Bübchen is arguably still the film if one wants to get an idea of what the late 60s looked and sounded, felt and smelled like from a working-moving-lower-middle-class point of view. Here, especially in the performance of the incomparable Sieghardt Rupp (as a father wanting to protect his little son who out of bored stupidity killed a little girl), is the vibrancy and cheek, the lust for life of a generation that grew up in destitution, that knew hunger, that knew human existence at its most basic and then less; these are the people that would in many ways carry the status quo for it had offered them ample opportunities to leave misery behind; these are the women and men those who deemed themselves politically enlightened and radical would consider the enemy—more maybe even than the upper echelon, for they were more, much more. And if Bübchen looks like a pietà for that generation, Jimmy Orpheus is its ribald, rowdy nativity with its chico-hombre Kristoff, who could be, say, the younger brother of Bübchen’s father, going through the proletarian ritual of growing up through the hard knocks of the desire-power-play lost to an echt St. Pauli-hooker—which for all its macho posturing has an air of adventure, getting-to-know-the-wide-world that remains enchanting for being so free-spiritedly carnal. Willi, the youngster with big dreams and zero cash from Supermarkt, then, could be a grown-up son of that father who, in a lull between the birth of left-wing armed insurrection in the FRG (which happened around the time Bübchen got made) and its first generation's violent apotheosis in the autumn of '77, got ideas in his head that taking matters in one’s own hands looked mighty sensible, and a Tommy gun looks like just the right tool (which also Paul thinks in Klaus Lemke's eponymous monument from—1974; it must have been the year for those thoughts.). Yet mind that the most telling gestures in Supermarkt have nothing to do with violence but need—how he steals food, or how he tries to offer some warmth to a hooker not much older than he is, and possibly still underage; these small gestures performed by amateur Charly Wierzejewski with a sense of knowledge too depressing to contemplate for too long add up to a desperate tenderness at times almost unbearable—one understands: this is rock bottom, this is what it all boils down to, this is the essence. And Charly Wierzejewski knows.

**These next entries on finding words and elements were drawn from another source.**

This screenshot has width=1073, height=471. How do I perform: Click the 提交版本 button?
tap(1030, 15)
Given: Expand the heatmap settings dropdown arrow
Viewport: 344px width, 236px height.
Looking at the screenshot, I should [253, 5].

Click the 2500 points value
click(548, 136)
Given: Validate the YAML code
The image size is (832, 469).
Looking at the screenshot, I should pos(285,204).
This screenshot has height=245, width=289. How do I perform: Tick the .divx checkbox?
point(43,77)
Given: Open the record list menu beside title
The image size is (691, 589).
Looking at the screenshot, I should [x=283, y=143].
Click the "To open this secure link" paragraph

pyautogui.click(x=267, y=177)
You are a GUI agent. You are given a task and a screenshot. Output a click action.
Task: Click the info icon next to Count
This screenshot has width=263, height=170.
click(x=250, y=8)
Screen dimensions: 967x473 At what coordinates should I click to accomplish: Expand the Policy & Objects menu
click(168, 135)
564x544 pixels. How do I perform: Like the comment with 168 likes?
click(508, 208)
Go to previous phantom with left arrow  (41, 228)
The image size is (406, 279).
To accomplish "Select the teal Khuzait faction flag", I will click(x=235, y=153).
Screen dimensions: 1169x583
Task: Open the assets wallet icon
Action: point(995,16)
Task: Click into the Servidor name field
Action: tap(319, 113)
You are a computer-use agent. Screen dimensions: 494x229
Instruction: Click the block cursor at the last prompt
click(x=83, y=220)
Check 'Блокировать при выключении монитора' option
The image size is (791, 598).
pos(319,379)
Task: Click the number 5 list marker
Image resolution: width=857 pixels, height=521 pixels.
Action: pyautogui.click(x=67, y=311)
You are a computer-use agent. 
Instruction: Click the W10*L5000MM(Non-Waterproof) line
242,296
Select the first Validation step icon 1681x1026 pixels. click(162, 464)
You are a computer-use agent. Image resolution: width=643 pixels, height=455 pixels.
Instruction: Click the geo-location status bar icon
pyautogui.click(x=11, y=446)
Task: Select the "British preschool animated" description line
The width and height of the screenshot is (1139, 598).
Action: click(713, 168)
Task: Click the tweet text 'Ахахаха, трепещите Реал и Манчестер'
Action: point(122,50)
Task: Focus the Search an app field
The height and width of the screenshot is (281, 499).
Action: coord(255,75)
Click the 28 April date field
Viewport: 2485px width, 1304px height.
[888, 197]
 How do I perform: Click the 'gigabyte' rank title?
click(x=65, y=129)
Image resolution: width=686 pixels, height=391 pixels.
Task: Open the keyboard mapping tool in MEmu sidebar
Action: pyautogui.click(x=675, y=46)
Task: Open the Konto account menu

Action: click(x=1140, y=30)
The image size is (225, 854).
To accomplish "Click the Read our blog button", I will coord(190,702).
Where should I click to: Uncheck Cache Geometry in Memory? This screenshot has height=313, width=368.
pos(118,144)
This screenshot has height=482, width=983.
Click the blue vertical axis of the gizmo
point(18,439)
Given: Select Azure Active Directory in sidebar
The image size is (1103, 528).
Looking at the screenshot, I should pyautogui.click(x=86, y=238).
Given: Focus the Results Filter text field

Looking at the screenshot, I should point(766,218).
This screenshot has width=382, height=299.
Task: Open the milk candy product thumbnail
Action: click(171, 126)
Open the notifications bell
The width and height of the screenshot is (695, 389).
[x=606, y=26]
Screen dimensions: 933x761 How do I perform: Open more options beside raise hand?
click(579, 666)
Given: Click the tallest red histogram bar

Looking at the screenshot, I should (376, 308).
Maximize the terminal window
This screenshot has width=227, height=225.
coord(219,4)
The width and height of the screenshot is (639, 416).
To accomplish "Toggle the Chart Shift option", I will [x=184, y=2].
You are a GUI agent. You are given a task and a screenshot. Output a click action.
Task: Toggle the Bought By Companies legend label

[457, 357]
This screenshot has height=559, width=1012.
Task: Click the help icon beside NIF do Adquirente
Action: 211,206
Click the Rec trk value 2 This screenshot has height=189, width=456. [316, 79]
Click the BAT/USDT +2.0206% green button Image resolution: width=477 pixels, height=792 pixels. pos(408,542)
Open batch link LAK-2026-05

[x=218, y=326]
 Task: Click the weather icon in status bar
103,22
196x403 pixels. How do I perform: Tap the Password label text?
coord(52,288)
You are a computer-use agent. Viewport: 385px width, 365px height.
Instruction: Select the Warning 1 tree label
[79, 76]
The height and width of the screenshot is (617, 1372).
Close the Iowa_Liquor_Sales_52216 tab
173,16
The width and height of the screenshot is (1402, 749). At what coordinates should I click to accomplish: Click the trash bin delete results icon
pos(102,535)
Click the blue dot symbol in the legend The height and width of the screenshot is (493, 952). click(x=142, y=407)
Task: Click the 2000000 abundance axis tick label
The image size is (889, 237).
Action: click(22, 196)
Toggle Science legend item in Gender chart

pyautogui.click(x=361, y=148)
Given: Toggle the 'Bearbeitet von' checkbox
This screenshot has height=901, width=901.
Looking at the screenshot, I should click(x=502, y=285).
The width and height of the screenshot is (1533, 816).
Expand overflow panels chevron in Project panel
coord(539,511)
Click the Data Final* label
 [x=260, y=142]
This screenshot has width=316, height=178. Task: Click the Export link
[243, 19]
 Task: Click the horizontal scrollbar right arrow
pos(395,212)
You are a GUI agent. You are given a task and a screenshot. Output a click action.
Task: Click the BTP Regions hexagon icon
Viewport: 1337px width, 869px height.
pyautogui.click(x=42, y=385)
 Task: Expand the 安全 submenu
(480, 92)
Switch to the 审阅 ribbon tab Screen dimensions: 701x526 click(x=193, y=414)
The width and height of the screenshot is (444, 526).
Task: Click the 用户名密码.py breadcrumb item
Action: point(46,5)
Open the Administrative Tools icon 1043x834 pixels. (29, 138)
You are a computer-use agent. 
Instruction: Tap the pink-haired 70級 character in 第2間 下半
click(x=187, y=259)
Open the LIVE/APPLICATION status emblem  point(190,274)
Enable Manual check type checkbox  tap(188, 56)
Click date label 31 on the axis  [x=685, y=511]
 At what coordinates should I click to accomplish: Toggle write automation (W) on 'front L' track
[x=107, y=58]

"I want my celebration long before I die," sings Marius Müller-Westernhagen on the soundtrack of Supermarkt. The track is called Celebration and should be sung as the anthem of all things Roland Klick, which is not only one man's cinema but a whole idea of cinema behind which creatives souls as different as Dominik Graf, Klaus Lemke, and Robert Schwentke can unite. Directors from other nations may gladly be added, for the genius of Klick is one not German at all, but international, cosmopolitan—it's the best in all of us.